Roughly 15 commercial vehicles are inspected every minute across North America during Roadcheck. The chances you roll through a scale that week without getting a second look are slim. Plan for it.


The 2026 Focus Areas

CVSA announces two focus areas each year — the things inspectors are paying extra attention to. For 2026:

Driver focus: ELD tampering, falsification, and manipulation. Falsification of record-of-duty status was the #2 most-cited driver violation last year — over 58,000 citations. Inspectors are going to be looking harder at logs this year than they have in a while. They'll want to see that what your ELD shows matches reality, that edits and annotations are clean, and that no one's running personal conveyance or yard move to hide driving time.

Vehicle focus: Cargo securement. In 2025, inspectors wrote more than 18,000 violations for cargo not being secured against leaking, spilling, blowing, or falling, and another 16,000+ for unsecured vehicle components or dunnage.
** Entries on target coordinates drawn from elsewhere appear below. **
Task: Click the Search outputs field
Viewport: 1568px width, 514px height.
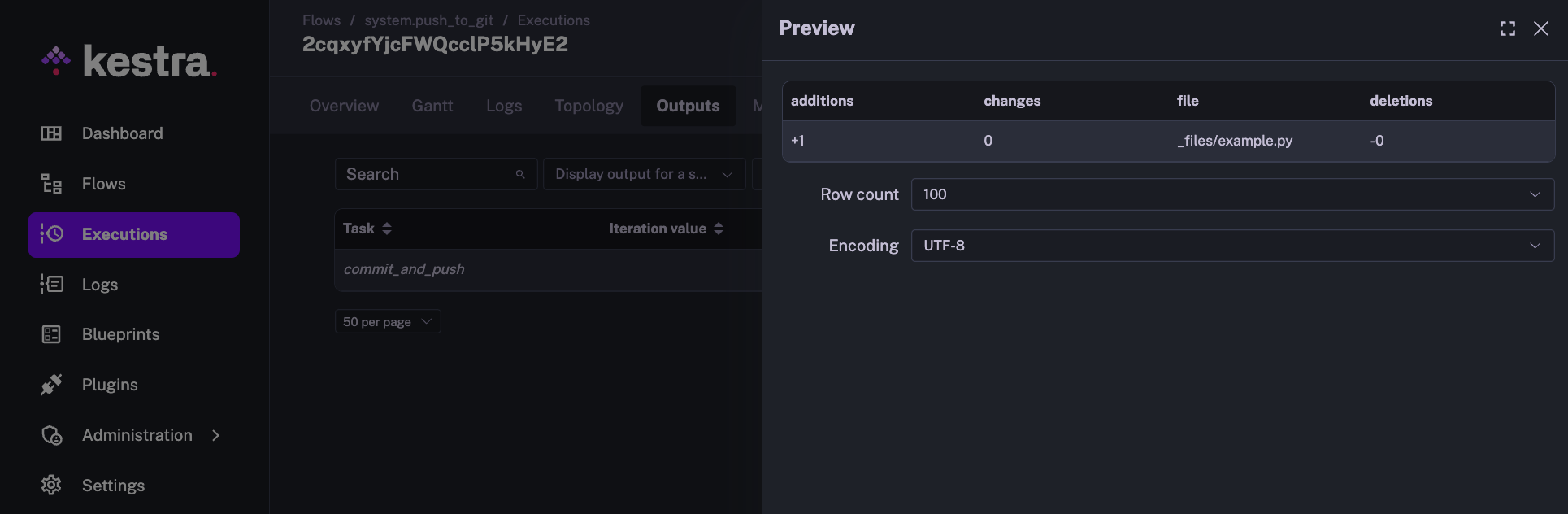Action: click(428, 174)
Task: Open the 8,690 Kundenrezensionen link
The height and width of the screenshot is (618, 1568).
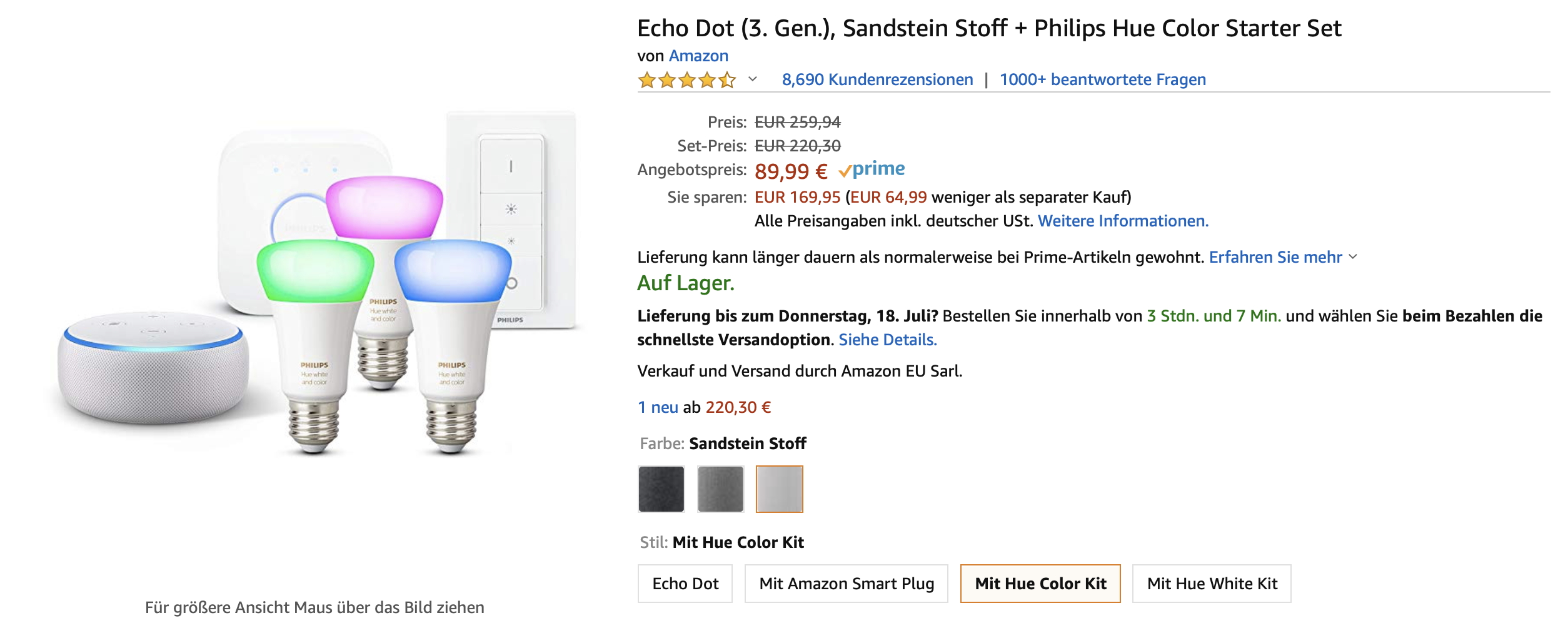Action: [877, 80]
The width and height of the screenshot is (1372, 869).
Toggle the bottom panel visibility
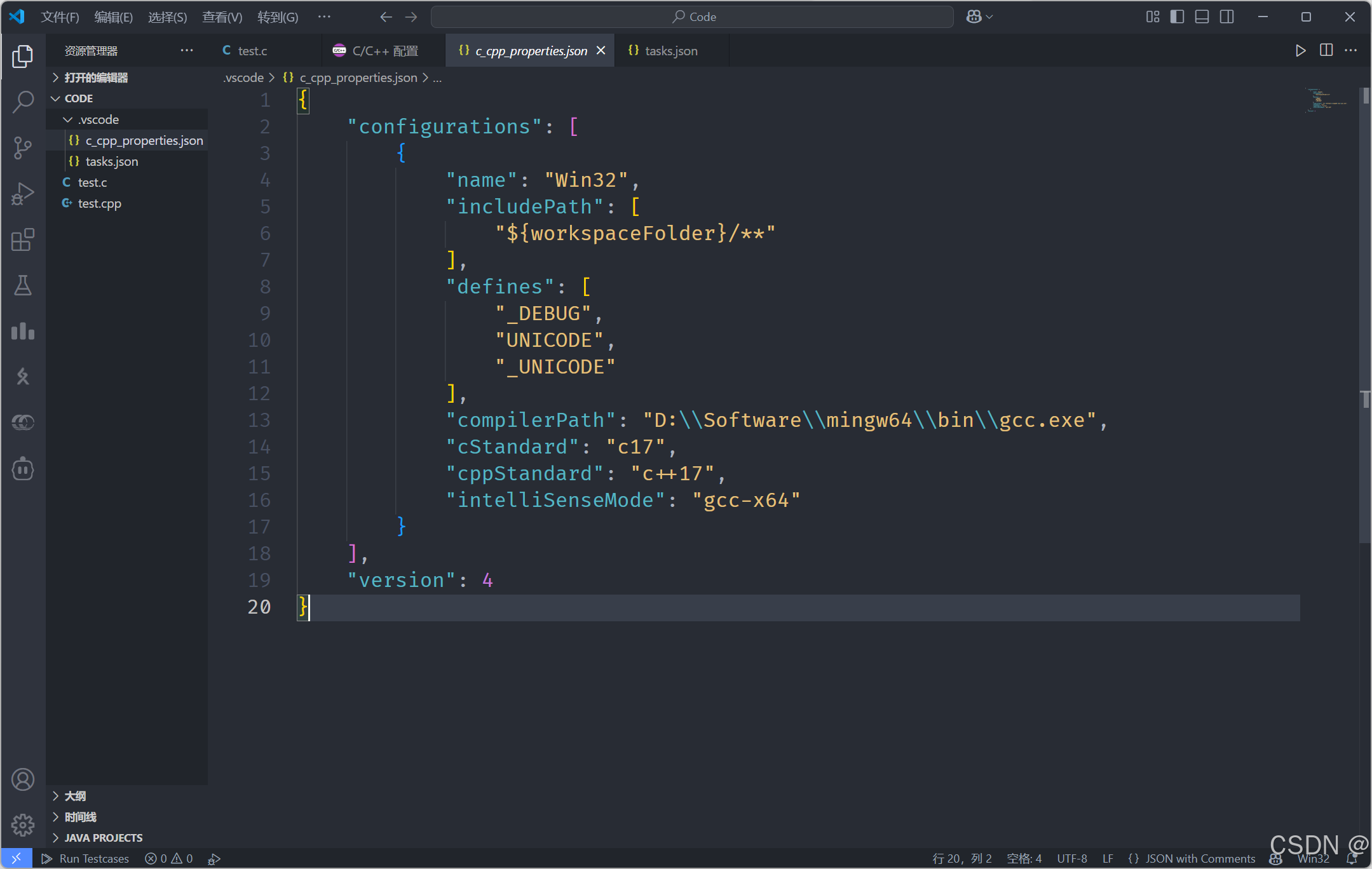coord(1202,17)
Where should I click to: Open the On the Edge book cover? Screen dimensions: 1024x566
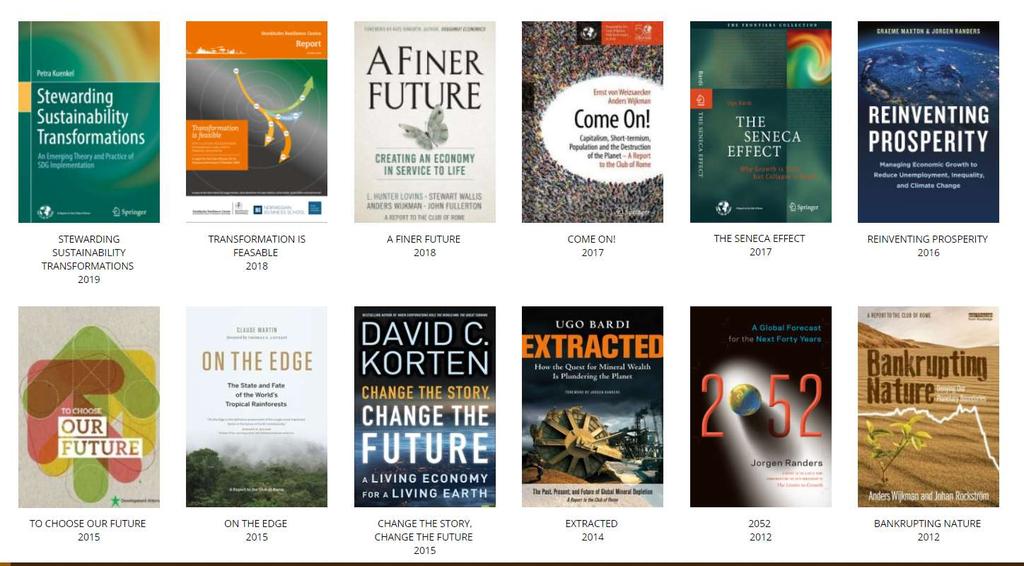point(257,407)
Straps, chains, binders, edge protection, dunnage, tarps — all of it is on the table.


What This Means for Hyfield Drivers

Your ELD is going to be under the microscope. A few things to have dialed in before May 12:

Know how to pull up your logs and display them to an officer on the device — or transfer them via the ELD transfer method. If your ELD has been glitchy, tell dispatch now so we can get it serviced before Roadcheck, not during. Make sure all your unassigned driving time is claimed or rejected with a real explanation. Any edits to your RODS should have a note that makes sense to an inspector reading it cold. If you use personal conveyance, make sure you're using it the way FMCSA defines it — not as a workaround to extend your day.
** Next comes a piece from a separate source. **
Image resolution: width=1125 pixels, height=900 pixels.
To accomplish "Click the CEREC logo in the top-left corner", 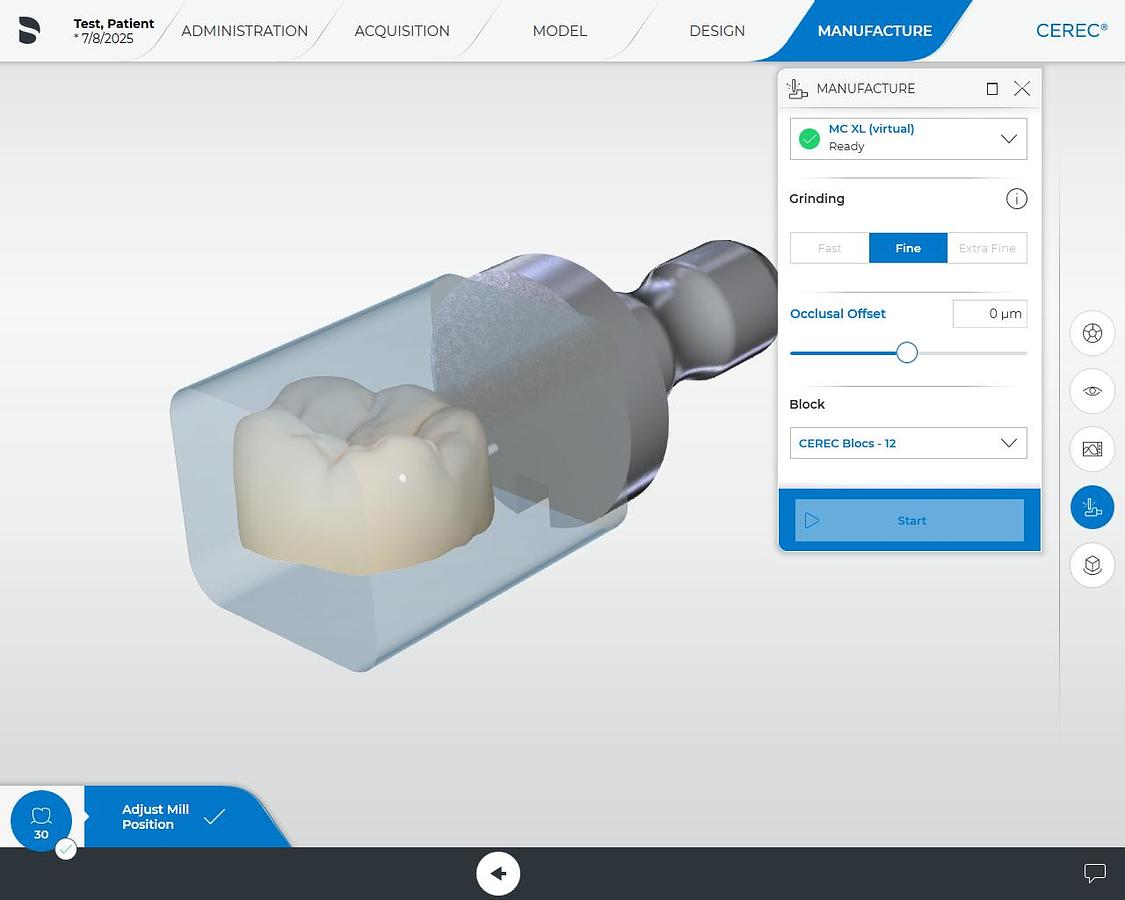I will pyautogui.click(x=29, y=30).
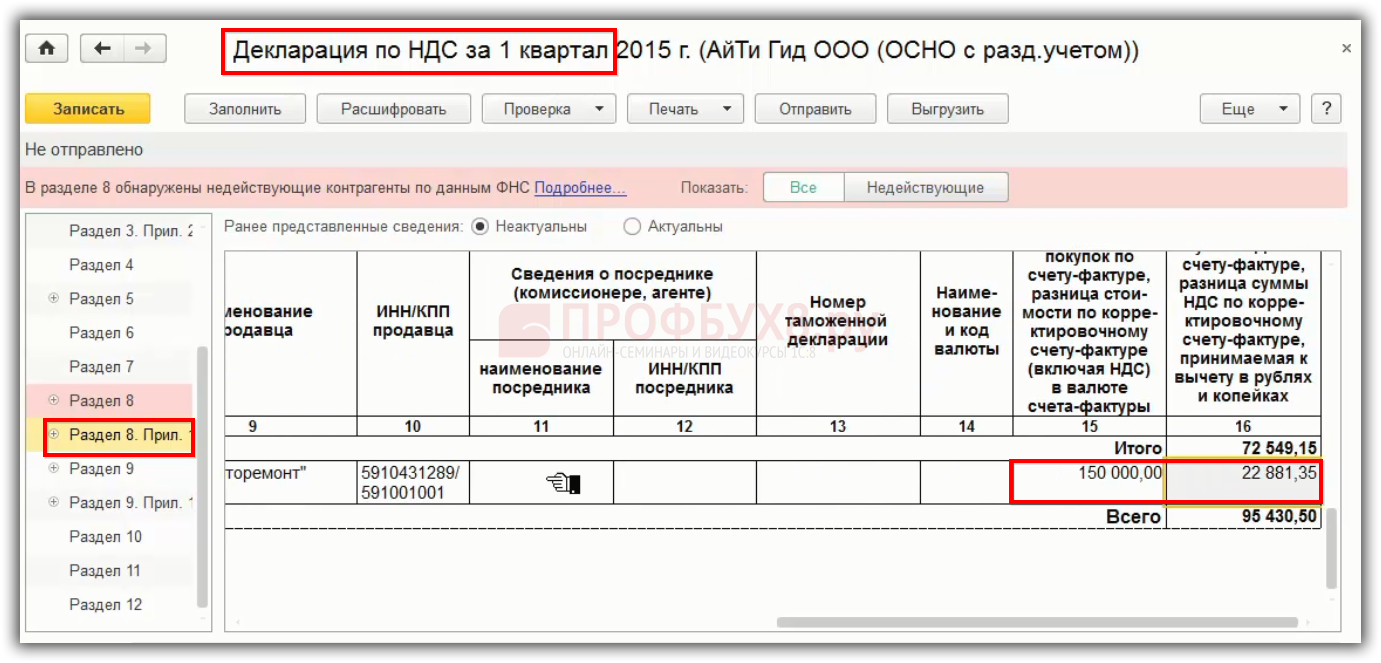Open Раздел 7 in the section list
Screen dimensions: 1381x663
pyautogui.click(x=101, y=367)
Carry your paper backup for the last 8 days. If the ELD goes down mid-inspection, you'll be glad you did.


Officer looking under a straight truck for violations

A Pre-Roadcheck Checklist You Can Actually Use

Run through this the week before May 12:

  • Pre-trip and post-trip like an inspector is watching. Brakes, lights, tires, wipers, horn, mirrors, seatbelt — all of it. Remember tho Pre-trip and post-trips are to be done daily.

  • Pull out the tire tread depth that Hyfield puts in every truck and check your tread depth: 4/32" on steers, 2/32" everywhere else.

  • Open your ELD, scroll through the last 14 days, and make sure every edit has a note that would make sense to a stranger.

  • Confirm your medical card is current and in the cab. Same for your CDL, registration, IFTA, IRP, insurance, and annual inspection. Have the Hyfield Trucking mobile app as it has all your permits.

  • Walk the trailer (if equipped) Check landing gear, fifth wheel, kingpin, lights, reflectors, mudflaps, and ABS indicator.

  • Look at every strap, chain, and binder. Replace anything cut, frayed, kinked, or corroded.

  • Verify your fire extinguisher is charged and your triangles are where they're supposed to be.

If anything on that list isn't right, tell maintenance now. There's still time.


The Bigger Picture

Roadcheck isn't a gotcha event — it's a snapshot. What inspectors find during those 72 hours tells us what the industry is getting wrong the rest of the year.

If you have questions about your ELD, your securement setup, or anything you're seeing on your truck or trailer, don't wait until you're on the scale. Call safety, call dispatch, call maintenance. That's what we're here for.

Drive safe out there — and let's earn those decals.